- “All things come into being through opposition, and are in flux like a river.” -- Heraclitus. Like Xenophanes, Heraclitus rejected the anthropomorphism of popular religion, but what is peculiar to Heraclitus is the sheer sweep of his vision of the world-order as a dynamic equilibrium of opposite movements.
- The life of the world-order lies in continual change.
- The tension of opposing forces which Anaximander calls “injustice” are part of the cosmic process itself; without them there would be no alteration of summer and winter. These “injustices” which the opposites commit against each other are as essential to the well-being of the whole as the reparation which they make to one another. In the eyes of the gods, therefore, they are not injustices at all, for their occurrence is necessary to the functioning of the cosmos.
- The modern humanist might take issue with Heraclitus’ sanctification of war, but it must be acknowledged that, since he turned his attention beyond explanations of natural phenomena — beyond physics — Heraclitus was in a sense the founder of Greek metaphysics, even though his successor, Parmenides, is almost universally regarded as the founder of this branch of philosophy.

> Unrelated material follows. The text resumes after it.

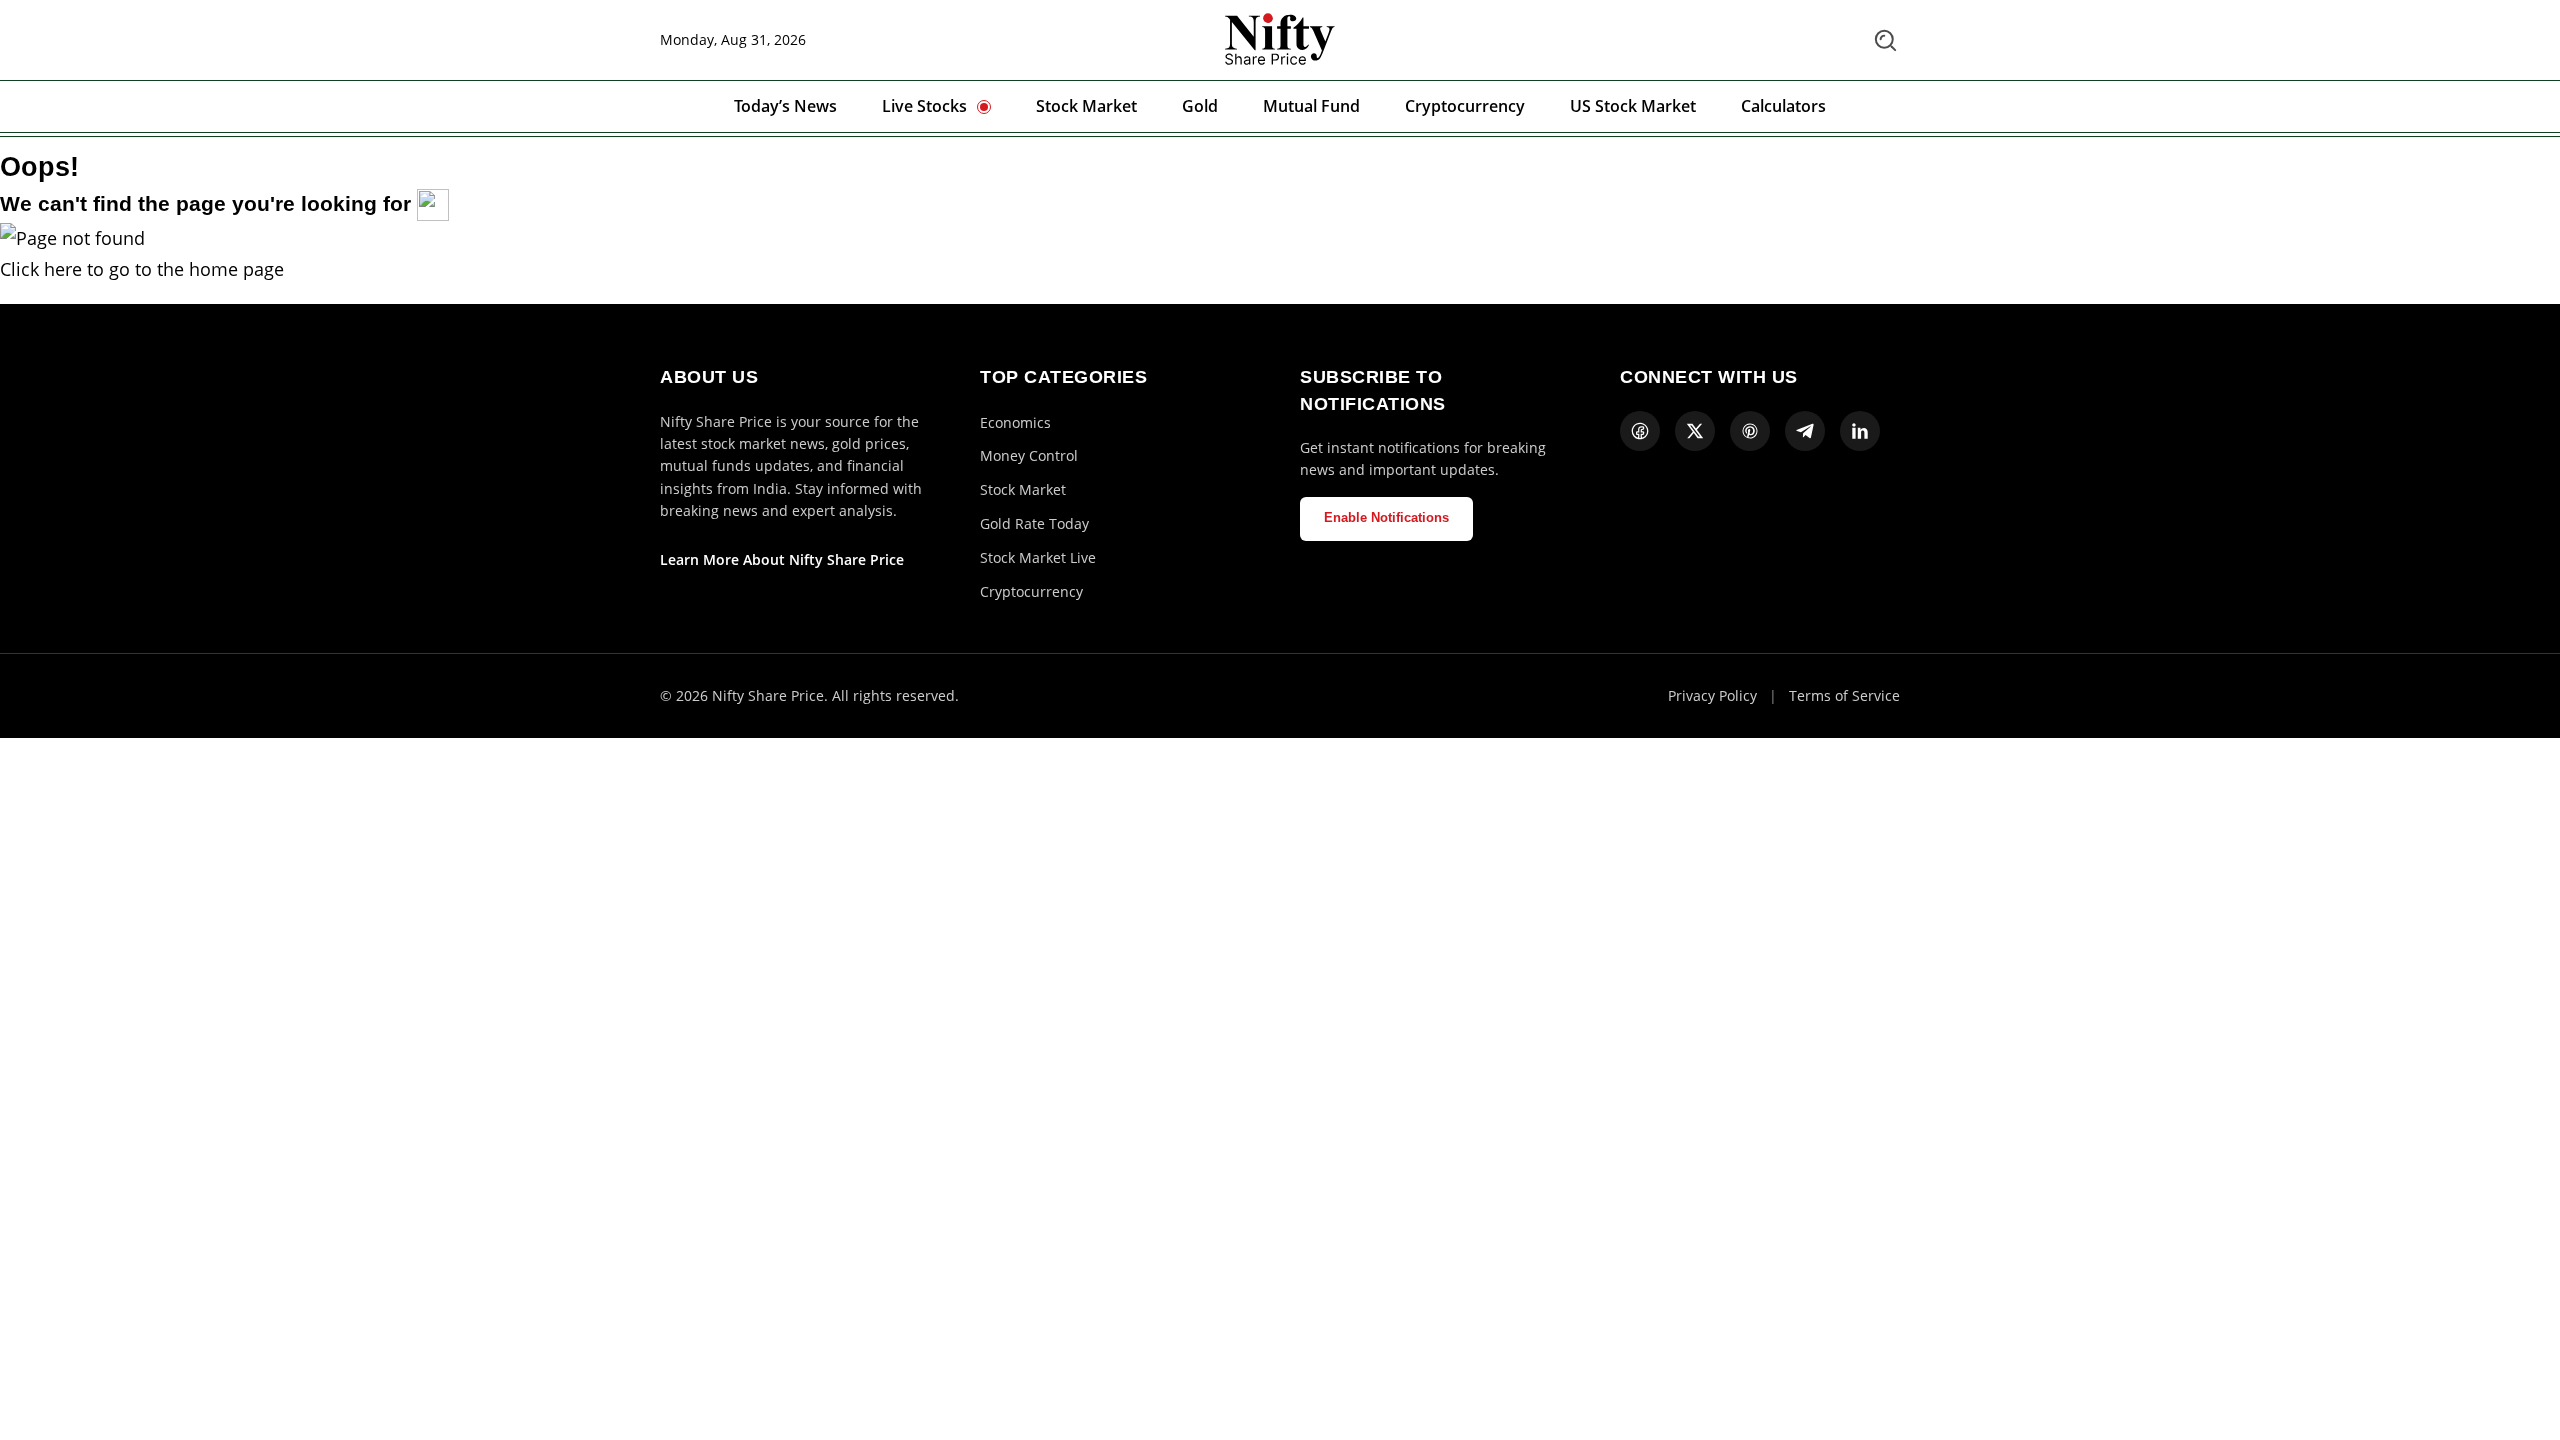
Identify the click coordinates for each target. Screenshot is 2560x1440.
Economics (1015, 422)
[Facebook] (1640, 431)
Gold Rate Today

Commentary: Heraclitus was correct to say that we live in a world of opposite forces. Lehi revealed this fact in the Book of Mormon, in second Nephi:
For it must needs be, that there is an opposition in all things. If not so, my first-born in the wilderness, righteousness could not be brought to pass, neither wickedness, neither holiness nor misery, neither good nor bad. Wherefore, all things must needs be a compound in one; wherefore, if it should be one body it must needs remain as dead, having no life neither death, nor corruption nor incorruption, happiness nor misery, neither sense nor insensibility.
Wherefore, it must needs have been created for a thing of naught; wherefore there would have been no purpose in the end of its creation. Wherefore, this thing must needs destroy the wisdom of God and his eternal purposes, and also the power, and the mercy, and the justice of God.
2nd Nephi 2:11-12.
However, Heraclitus was only half-right in saying that every man shared the same soul. It is true that we do, however, as much as we are connected, everyone has a separate and distinct personality. And as much as we are separate from each other, we are all connected. I'm you and you're me; yet I have a different personality from you so that you can gain perspective on your own life.